Re: See no Evil
The husband of a friend of mine was a police superintendant and had a colleague who had been involved in the Brady/Hindley case. I met this man about 15 years later and he told me he had had to be in Court, for the trial, where the tapes Brady had recorded of his torture of Lesley Ann Downey were played. That man, also a superintendant and very much a "hardened" policeman, told me it was the worst thing he ever experienced in his career. He said that if either of them was ever released from prison he hoped he would be "at the other end of the country" because, as he said, "The relatives of that little girl have sworn they will kill them if they're let out. It would be my duty to stop that happening - and I don't want to have to."

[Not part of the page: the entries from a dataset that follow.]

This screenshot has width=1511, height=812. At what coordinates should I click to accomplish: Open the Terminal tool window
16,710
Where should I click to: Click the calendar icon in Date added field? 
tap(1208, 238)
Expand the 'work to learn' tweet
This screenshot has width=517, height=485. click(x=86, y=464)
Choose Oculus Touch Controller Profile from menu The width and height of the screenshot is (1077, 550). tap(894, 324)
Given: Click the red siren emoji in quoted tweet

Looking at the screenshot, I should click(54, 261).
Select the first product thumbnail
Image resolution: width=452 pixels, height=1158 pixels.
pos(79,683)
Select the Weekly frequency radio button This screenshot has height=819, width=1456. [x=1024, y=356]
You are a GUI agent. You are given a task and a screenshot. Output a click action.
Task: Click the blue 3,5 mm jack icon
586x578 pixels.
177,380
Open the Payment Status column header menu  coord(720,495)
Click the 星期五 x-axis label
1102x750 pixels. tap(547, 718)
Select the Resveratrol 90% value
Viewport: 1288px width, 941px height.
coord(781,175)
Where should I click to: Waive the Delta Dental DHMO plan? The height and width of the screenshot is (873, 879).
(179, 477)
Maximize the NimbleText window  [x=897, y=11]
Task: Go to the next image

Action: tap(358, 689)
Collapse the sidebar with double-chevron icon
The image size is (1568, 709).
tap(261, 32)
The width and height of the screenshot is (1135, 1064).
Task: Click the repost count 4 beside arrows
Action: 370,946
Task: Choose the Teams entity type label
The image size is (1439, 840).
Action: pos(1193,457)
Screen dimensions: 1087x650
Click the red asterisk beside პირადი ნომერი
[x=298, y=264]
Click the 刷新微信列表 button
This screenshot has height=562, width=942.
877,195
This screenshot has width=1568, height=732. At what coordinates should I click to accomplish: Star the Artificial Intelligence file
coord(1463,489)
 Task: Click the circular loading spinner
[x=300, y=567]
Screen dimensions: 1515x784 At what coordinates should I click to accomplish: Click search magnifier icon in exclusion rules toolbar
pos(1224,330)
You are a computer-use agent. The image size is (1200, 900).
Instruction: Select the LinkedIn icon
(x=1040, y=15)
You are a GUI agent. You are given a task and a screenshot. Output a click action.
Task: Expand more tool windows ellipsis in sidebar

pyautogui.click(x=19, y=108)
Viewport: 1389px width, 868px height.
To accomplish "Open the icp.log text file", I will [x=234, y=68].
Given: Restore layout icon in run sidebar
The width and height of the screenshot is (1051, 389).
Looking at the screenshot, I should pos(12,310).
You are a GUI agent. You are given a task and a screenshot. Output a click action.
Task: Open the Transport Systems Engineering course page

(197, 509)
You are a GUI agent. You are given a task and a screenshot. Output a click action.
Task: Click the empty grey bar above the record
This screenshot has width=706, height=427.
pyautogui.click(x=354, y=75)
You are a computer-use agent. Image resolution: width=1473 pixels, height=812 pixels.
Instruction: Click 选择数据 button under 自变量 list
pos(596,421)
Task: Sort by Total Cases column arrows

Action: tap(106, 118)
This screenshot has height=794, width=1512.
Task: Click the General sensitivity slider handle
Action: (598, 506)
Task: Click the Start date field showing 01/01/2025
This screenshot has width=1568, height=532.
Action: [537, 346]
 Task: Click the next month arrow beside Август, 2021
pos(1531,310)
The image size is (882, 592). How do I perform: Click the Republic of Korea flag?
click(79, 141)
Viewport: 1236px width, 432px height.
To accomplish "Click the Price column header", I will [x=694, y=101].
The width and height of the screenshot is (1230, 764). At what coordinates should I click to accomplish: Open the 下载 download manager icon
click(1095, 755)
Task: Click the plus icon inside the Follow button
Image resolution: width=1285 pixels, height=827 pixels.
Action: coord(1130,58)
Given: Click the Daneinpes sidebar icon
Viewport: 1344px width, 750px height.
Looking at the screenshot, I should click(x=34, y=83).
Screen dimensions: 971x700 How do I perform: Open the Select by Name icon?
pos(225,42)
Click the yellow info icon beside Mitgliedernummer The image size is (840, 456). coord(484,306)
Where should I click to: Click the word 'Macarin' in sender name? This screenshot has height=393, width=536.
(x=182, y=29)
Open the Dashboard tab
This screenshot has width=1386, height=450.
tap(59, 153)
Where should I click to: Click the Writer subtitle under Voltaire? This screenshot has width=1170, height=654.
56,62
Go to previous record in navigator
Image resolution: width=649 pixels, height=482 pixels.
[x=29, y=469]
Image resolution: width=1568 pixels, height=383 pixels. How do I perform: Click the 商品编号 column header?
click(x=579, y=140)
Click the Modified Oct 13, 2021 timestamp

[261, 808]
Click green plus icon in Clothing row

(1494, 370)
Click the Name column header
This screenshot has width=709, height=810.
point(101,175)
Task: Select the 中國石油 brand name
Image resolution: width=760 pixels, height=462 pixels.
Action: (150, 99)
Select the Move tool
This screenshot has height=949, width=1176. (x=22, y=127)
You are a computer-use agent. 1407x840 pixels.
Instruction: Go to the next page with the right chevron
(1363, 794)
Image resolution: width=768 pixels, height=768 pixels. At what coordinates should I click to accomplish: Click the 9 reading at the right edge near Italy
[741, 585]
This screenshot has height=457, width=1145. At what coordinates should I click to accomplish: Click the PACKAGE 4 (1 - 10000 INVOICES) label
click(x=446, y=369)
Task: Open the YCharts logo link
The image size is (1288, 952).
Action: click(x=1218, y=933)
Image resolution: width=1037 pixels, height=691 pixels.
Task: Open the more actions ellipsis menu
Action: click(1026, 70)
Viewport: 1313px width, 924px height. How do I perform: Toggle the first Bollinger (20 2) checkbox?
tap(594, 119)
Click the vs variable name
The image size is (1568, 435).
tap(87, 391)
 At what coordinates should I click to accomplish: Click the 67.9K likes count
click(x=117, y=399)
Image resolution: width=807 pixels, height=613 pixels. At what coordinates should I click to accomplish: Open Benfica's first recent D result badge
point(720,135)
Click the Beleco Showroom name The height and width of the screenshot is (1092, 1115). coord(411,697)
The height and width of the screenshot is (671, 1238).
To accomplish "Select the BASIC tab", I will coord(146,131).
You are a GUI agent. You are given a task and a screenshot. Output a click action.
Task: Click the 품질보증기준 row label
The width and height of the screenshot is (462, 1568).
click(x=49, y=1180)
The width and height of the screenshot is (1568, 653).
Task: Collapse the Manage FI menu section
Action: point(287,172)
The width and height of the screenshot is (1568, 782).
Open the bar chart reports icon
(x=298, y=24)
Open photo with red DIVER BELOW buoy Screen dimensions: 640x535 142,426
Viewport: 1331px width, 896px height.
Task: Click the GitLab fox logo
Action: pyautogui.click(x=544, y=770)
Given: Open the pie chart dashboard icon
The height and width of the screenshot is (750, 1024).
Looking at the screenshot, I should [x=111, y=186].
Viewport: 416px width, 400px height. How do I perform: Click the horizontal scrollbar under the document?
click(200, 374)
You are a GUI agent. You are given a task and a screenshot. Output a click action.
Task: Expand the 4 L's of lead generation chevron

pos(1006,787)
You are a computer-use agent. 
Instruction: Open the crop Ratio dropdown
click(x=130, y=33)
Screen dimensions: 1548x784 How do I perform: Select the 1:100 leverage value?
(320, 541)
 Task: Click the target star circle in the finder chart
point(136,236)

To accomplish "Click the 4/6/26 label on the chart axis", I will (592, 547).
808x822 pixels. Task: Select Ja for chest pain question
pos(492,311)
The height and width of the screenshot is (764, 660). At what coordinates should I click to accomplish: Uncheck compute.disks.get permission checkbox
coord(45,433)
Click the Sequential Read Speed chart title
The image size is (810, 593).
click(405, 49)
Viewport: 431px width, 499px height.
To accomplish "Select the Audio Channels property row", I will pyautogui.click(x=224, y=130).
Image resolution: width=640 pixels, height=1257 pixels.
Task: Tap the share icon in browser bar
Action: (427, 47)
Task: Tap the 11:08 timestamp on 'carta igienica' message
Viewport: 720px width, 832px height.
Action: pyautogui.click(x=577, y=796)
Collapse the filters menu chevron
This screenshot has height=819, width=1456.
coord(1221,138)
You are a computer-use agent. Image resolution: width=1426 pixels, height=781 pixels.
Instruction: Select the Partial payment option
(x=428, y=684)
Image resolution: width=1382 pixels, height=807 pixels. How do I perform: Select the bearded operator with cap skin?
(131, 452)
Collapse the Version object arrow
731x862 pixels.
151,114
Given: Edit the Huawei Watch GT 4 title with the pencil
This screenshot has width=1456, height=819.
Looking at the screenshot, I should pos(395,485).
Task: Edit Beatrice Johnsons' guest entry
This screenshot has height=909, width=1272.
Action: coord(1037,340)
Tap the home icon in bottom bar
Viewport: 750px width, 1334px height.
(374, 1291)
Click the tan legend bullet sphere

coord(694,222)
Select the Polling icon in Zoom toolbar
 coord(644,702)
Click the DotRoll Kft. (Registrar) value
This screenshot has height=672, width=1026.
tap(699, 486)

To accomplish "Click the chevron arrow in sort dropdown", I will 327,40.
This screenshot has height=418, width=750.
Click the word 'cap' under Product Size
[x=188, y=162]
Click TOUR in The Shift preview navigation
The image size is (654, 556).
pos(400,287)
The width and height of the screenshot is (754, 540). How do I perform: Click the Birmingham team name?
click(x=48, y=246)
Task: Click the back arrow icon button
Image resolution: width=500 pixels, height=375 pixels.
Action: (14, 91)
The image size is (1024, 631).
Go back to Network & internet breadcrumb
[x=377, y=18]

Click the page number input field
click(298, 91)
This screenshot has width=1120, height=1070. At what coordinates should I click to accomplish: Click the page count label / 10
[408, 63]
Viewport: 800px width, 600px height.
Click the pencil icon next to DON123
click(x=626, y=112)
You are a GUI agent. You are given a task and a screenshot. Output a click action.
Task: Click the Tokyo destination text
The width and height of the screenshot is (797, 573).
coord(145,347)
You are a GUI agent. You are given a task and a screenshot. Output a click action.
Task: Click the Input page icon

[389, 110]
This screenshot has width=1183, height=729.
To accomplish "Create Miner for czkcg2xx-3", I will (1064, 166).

Brady was, is, purely evil and completely twisted. Hindley, in my view, was even worse but also very clever. She convinced so many people that she was a reformed character, including the loony Lord Longford and several prison governors (I am quite certain I saw her in Tesco at Irlam while she was in Styal prison. I know the governor used to take her out.) and gave the impression she was deeply religious and remorseful. Never the less it took her 17 years to admit that she and Brady had killed Pauline Reed and Keith Bennett, hardly the action of a penitent woman, and that only happened when she thought there might be the chance of release.
The programme was well balanced but it didn't, couldn't, convey the full sickening truth of what that pair did. I have read several books on the subject and, of course, followed the case when it happened. The dramatisation was quite accurate but, of necessity, abrieviated.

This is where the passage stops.